─── Information shown ───
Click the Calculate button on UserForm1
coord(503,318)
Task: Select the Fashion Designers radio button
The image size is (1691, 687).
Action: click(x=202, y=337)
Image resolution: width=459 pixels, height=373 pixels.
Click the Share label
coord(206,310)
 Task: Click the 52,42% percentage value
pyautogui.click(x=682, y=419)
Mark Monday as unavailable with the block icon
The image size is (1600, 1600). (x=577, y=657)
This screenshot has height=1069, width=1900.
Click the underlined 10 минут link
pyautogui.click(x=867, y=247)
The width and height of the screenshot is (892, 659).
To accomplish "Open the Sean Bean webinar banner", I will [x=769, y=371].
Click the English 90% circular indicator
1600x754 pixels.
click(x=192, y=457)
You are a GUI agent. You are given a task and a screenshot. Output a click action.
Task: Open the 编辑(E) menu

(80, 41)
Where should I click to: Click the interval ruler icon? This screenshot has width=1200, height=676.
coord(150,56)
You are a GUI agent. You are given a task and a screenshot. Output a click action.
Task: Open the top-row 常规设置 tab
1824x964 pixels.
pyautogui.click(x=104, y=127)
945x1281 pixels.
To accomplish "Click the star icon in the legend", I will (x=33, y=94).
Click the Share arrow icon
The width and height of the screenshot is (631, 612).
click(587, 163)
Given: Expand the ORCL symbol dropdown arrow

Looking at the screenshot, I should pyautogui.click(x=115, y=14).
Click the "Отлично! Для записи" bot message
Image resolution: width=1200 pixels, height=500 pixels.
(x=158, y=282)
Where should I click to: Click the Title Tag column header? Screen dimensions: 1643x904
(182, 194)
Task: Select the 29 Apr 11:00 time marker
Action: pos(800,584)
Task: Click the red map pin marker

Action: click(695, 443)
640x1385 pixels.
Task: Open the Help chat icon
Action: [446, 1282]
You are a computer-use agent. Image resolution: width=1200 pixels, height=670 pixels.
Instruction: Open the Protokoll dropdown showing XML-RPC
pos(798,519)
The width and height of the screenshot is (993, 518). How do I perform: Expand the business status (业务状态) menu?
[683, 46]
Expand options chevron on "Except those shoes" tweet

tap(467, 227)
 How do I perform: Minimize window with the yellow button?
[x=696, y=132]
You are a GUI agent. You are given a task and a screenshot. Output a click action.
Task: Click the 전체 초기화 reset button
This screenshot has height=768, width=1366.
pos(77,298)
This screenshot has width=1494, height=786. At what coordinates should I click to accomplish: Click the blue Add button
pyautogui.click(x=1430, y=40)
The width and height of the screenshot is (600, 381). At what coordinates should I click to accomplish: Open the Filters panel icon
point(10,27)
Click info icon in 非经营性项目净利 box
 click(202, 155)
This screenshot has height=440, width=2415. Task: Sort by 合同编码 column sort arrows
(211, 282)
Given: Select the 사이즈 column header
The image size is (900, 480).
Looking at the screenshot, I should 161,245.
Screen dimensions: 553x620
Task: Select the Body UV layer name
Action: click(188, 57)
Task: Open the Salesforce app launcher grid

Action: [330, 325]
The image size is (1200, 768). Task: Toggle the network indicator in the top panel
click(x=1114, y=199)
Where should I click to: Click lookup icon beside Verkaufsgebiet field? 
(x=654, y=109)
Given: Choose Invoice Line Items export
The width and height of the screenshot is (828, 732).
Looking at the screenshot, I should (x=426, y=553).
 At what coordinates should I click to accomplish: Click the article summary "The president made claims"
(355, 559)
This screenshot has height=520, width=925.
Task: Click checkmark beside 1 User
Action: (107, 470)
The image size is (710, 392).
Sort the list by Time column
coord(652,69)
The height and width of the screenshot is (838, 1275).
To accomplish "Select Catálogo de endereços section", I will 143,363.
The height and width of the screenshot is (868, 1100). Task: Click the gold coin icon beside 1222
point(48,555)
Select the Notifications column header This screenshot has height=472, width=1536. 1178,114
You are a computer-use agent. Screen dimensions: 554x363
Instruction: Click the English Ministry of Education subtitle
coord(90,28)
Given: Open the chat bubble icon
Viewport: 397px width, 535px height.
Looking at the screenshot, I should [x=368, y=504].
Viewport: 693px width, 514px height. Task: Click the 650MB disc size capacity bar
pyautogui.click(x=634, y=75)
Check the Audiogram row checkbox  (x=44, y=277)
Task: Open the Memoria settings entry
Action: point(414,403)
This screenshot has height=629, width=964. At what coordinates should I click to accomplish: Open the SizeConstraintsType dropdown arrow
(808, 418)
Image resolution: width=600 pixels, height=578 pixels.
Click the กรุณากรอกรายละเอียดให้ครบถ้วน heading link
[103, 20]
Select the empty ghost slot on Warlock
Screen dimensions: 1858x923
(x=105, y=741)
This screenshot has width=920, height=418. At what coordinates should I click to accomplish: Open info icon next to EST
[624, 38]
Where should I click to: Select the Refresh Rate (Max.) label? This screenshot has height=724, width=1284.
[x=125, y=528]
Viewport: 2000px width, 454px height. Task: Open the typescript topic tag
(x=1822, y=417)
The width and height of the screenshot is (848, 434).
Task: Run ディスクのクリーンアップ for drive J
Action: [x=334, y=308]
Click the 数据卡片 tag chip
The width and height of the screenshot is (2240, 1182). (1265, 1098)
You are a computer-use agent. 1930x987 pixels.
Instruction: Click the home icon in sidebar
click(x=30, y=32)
───
**Aim of the task**
Set the entries down again, unchanged and complete.

**Output**
Click the Calculate button on UserForm1
coord(503,318)
Task: Select the Fashion Designers radio button
The image size is (1691, 687).
Action: click(x=202, y=337)
Image resolution: width=459 pixels, height=373 pixels.
Click the Share label
coord(206,310)
 Task: Click the 52,42% percentage value
pyautogui.click(x=682, y=419)
Mark Monday as unavailable with the block icon
The image size is (1600, 1600). (x=577, y=657)
This screenshot has height=1069, width=1900.
Click the underlined 10 минут link
pyautogui.click(x=867, y=247)
The width and height of the screenshot is (892, 659).
To accomplish "Open the Sean Bean webinar banner", I will [x=769, y=371].
Click the English 90% circular indicator
1600x754 pixels.
click(x=192, y=457)
You are a GUI agent. You are given a task and a screenshot. Output a click action.
Task: Open the 编辑(E) menu

(80, 41)
Where should I click to: Click the interval ruler icon? This screenshot has width=1200, height=676.
coord(150,56)
You are a GUI agent. You are given a task and a screenshot. Output a click action.
Task: Open the top-row 常规设置 tab
1824x964 pixels.
pyautogui.click(x=104, y=127)
945x1281 pixels.
To accomplish "Click the star icon in the legend", I will (x=33, y=94).
Click the Share arrow icon
The width and height of the screenshot is (631, 612).
click(587, 163)
Given: Expand the ORCL symbol dropdown arrow

Looking at the screenshot, I should pyautogui.click(x=115, y=14).
Click the "Отлично! Для записи" bot message
Image resolution: width=1200 pixels, height=500 pixels.
(x=158, y=282)
Where should I click to: Click the Title Tag column header? Screen dimensions: 1643x904
(182, 194)
Task: Select the 29 Apr 11:00 time marker
Action: pos(800,584)
Task: Click the red map pin marker

Action: click(695, 443)
640x1385 pixels.
Task: Open the Help chat icon
Action: [446, 1282]
You are a computer-use agent. Image resolution: width=1200 pixels, height=670 pixels.
Instruction: Open the Protokoll dropdown showing XML-RPC
pos(798,519)
The width and height of the screenshot is (993, 518). How do I perform: Expand the business status (业务状态) menu?
[683, 46]
Expand options chevron on "Except those shoes" tweet

tap(467, 227)
 How do I perform: Minimize window with the yellow button?
[x=696, y=132]
You are a GUI agent. You are given a task and a screenshot. Output a click action.
Task: Click the 전체 초기화 reset button
This screenshot has height=768, width=1366.
pos(77,298)
This screenshot has width=1494, height=786. At what coordinates should I click to accomplish: Click the blue Add button
pyautogui.click(x=1430, y=40)
The width and height of the screenshot is (600, 381). At what coordinates should I click to accomplish: Open the Filters panel icon
point(10,27)
Click info icon in 非经营性项目净利 box
 click(202, 155)
This screenshot has height=440, width=2415. Task: Sort by 合同编码 column sort arrows
(211, 282)
Given: Select the 사이즈 column header
The image size is (900, 480).
Looking at the screenshot, I should 161,245.
Screen dimensions: 553x620
Task: Select the Body UV layer name
Action: click(188, 57)
Task: Open the Salesforce app launcher grid

Action: [330, 325]
The image size is (1200, 768). Task: Toggle the network indicator in the top panel
click(x=1114, y=199)
Where should I click to: Click lookup icon beside Verkaufsgebiet field? 
(x=654, y=109)
Given: Choose Invoice Line Items export
The width and height of the screenshot is (828, 732).
Looking at the screenshot, I should (x=426, y=553).
 At what coordinates should I click to accomplish: Click the article summary "The president made claims"
(355, 559)
This screenshot has height=520, width=925.
Task: Click checkmark beside 1 User
Action: (107, 470)
The image size is (710, 392).
Sort the list by Time column
coord(652,69)
The height and width of the screenshot is (838, 1275).
To accomplish "Select Catálogo de endereços section", I will 143,363.
The height and width of the screenshot is (868, 1100). Task: Click the gold coin icon beside 1222
point(48,555)
Select the Notifications column header This screenshot has height=472, width=1536. 1178,114
You are a computer-use agent. Screen dimensions: 554x363
Instruction: Click the English Ministry of Education subtitle
coord(90,28)
Given: Open the chat bubble icon
Viewport: 397px width, 535px height.
Looking at the screenshot, I should [x=368, y=504].
Viewport: 693px width, 514px height. Task: Click the 650MB disc size capacity bar
pyautogui.click(x=634, y=75)
Check the Audiogram row checkbox  (x=44, y=277)
Task: Open the Memoria settings entry
Action: point(414,403)
This screenshot has height=629, width=964. At what coordinates should I click to accomplish: Open the SizeConstraintsType dropdown arrow
(808, 418)
Image resolution: width=600 pixels, height=578 pixels.
Click the กรุณากรอกรายละเอียดให้ครบถ้วน heading link
[103, 20]
Select the empty ghost slot on Warlock
Screen dimensions: 1858x923
(x=105, y=741)
This screenshot has width=920, height=418. At what coordinates should I click to accomplish: Open info icon next to EST
[624, 38]
Where should I click to: Select the Refresh Rate (Max.) label? This screenshot has height=724, width=1284.
[x=125, y=528]
Viewport: 2000px width, 454px height. Task: Open the typescript topic tag
(x=1822, y=417)
The width and height of the screenshot is (848, 434).
Task: Run ディスクのクリーンアップ for drive J
Action: [x=334, y=308]
Click the 数据卡片 tag chip
The width and height of the screenshot is (2240, 1182). (1265, 1098)
You are a computer-use agent. 1930x987 pixels.
Instruction: Click the home icon in sidebar
click(x=30, y=32)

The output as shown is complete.